ゴブリンダンジョンの冒険者

わたがし名人

第1話 ゴブリンダンジョンの冒険者



 ダンジョンが現れてから50年、今では気軽に通える身近な存在となっていた。


 全国に数あるダンジョンだが、不人気ダンジョンも当然ある。


 そんなダンジョンの1つ、ゴブリンダンジョンに通う冒険者の話。



 風間コタローが通う学校から2駅、その最寄り駅から数分の場所にゴブリンダンジョンがある。


 元の建物はスポーツジムで、ダンジョンができた部屋以外はそのまま流用されている。


 受付を済ませ更衣室で着替えるとダンジョン部屋へ向かう。



 ダンジョンの中は森が広がっている。


 緑豊かで一見すると素材採取が捗りそうに見えるが換金できるような素材は全くなく、出現するモンスターはゴブリン種のみ。


 ゴブリン。


 気持ち悪い小賢しい相手するのが厄介。


 倒しても安い魔石しか落とさない。


 嫌いなモンスターランキングの常連。


 稼げない、ゴブリン種しか出ない、いつもガラガラ。


 それがこのゴブリンダンジョンだった。




 コタローは登りやすそうな程よい木を見つけると軽やかに登り木々を忍者のように移動する。

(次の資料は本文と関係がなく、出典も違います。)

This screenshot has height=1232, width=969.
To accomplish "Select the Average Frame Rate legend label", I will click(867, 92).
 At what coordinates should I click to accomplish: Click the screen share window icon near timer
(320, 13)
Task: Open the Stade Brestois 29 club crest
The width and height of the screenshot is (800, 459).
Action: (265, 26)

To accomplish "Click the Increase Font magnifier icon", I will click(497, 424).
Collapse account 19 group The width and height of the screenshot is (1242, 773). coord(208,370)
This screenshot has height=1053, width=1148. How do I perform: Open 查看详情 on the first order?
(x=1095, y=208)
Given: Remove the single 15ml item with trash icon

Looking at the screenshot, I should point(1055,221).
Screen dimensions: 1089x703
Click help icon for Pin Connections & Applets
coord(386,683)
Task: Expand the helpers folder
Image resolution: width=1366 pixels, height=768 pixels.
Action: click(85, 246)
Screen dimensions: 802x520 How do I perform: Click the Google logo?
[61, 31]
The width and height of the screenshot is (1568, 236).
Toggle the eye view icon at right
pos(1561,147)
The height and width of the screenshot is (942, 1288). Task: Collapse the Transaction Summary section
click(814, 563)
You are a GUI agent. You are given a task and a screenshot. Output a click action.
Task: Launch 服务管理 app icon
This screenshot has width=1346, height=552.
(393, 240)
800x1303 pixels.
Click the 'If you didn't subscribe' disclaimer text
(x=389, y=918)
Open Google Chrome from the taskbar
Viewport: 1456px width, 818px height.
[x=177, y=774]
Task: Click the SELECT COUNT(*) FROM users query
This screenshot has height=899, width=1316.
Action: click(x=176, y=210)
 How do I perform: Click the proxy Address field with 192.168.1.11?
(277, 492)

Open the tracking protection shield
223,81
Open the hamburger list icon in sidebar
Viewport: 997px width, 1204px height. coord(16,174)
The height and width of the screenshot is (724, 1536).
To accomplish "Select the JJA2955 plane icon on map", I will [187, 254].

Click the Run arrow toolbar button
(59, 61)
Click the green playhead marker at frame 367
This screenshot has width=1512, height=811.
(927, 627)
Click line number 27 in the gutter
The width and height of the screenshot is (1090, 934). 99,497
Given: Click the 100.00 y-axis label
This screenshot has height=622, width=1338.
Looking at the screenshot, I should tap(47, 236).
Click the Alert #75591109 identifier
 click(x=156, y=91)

 本当に忍者だったら良かったのだがコタローのダンジョン職は暗殺者。


 まぁ似たようなものなのでこれはこれで良しとしている。


 まずはダンジョン探索のセオリー通り転移陣を探す。


 森の中を駆けること20分程、転移陣を見つける。


 その場所をマーキングしていよいよ周囲の探索を始める。



 このダンジョンは薬草や木の実などの利用できる素材がないため地上にいる必要はない。


 木の上を移動しながらゴブリンを探す。



 しばらくして3匹のゴブリンを発見。


 食べ物を探しているのか辺りをキョロキョロしながら歩いているが、頭上にいるコタローには気づいていない。


 気配を消しゴブリンの近くの木まで移動する。


 音を立てずにゴブリンの背後に降り立ち首筋をナイフで一刺し。まずは1匹。


 間髪入れずに2匹目、3匹目とあっという間に仕留める。


 流れるように手際よく行うその姿はまさに暗殺者そのもの。


 倒したゴブリンは小さな魔石へと姿を変えていた。


 それを拾い上げると再び木の上に戻り、探索を再開する。


 同じようにゴブリンを狩ること1時間、倒した数は20匹程。


 まだ余裕はあるが、無理せず切り上げる。


 転移陣に戻りダンジョンから帰還すると受付に魔石を渡し査定待ちの間にシャワーと着替えを済ます。


 受付に戻り報酬を貰うと帰宅する。


 こうして風間コタローの冒険者としての1日が終わる。